#### [Text passage]
-*-

Referring now to FIG. 5A, a simplified block diagram, similar to FIGS. 3A and 4A, of meeting server 110 querying client device 340 for its default gateway address is shown. After client device 340 registers with the meeting server 110, the meeting server 110 sends a request 510 for the default gateway address of client 340. The request 510 goes to gateway 310, which forwards the request 512 to gateway/router 322. Gateway/router 322 forwards the request 514 to client 340. Client 340 responds by sending message 520 including its default gateway address to gateway/router 322. Gateway/router 322 forwards the message 522 to gateway 310, which in turn forwards the message 524 to the meeting server 110. In another example, gateway/router 322 is aware of the default gateway for client 340 and responds to request 512 with message 522 without forwarding the request 514 to client 340 and waiting for message 520.
Reference is now made to FIG. 5B, which shows another example of the table 360 listing client devices that have joined the online conference session, similar to the table described with reference to FIGS. 3B and 4B. In this example, meeting server has requested the default gateway address of client device 340, and updates default gateway address flag 486 to a value of “known.”
Reference is now made to FIG. 5C, which shows an example of a table of default gateway addresses for the client devices that have known default gateway addresses. In this example, table 530 includes client ID column 532 and default gateway address column 534. When meeting server 110 has received messages 424 and 524 with the default gateway addresses of clients 330 and 340, respectively, the meeting server 110 populates client ID value 542 with “330,” default gateway address value 544 with “XXXXXX,” client ID value 552 with “340,” and default gateway address value 554 with “YYYYYY.” In this example, clients 330 and 340 are on different subnets, and have different default gateway addresses.

-*-

#### [Source data]
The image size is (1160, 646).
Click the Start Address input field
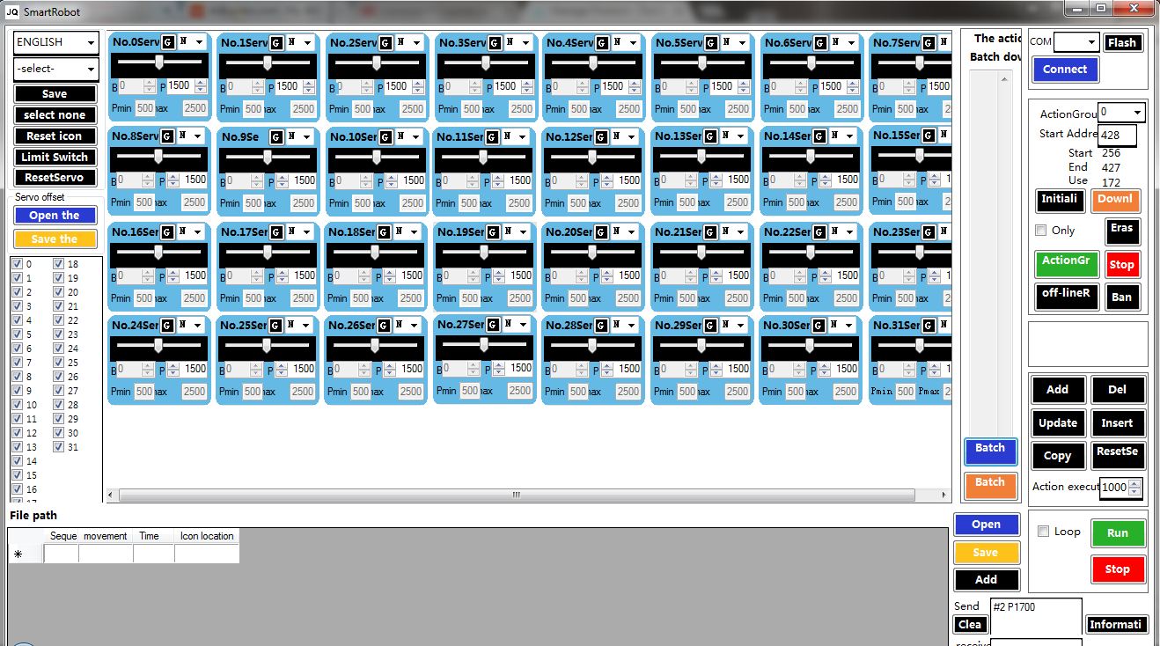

-*-

#### [Exercise task]
For each statement below, answer yes or no according to the passage on default gateway addresses, and quote the exact words of the passage that settle it. 1. Gateway/router 322 must always pass the request on to client 340 before a reply can reach the meeting server. 2. After asking for the default gateway address of client device 340, the meeting server updates a flag in table 360. 3. Clients 330 and 340 share the same default gateway address.

#### [Written reply]
1. No: "gateway/router 322 is aware of the default gateway for client 340 and responds to request 512 with message 522 without forwarding the request 514 to client 340"
2. Yes: "meeting server has requested the default gateway address of client device 340, and updates default gateway address flag 486"
3. No: "clients 330 and 340 are on different subnets, and have different default gateway addresses"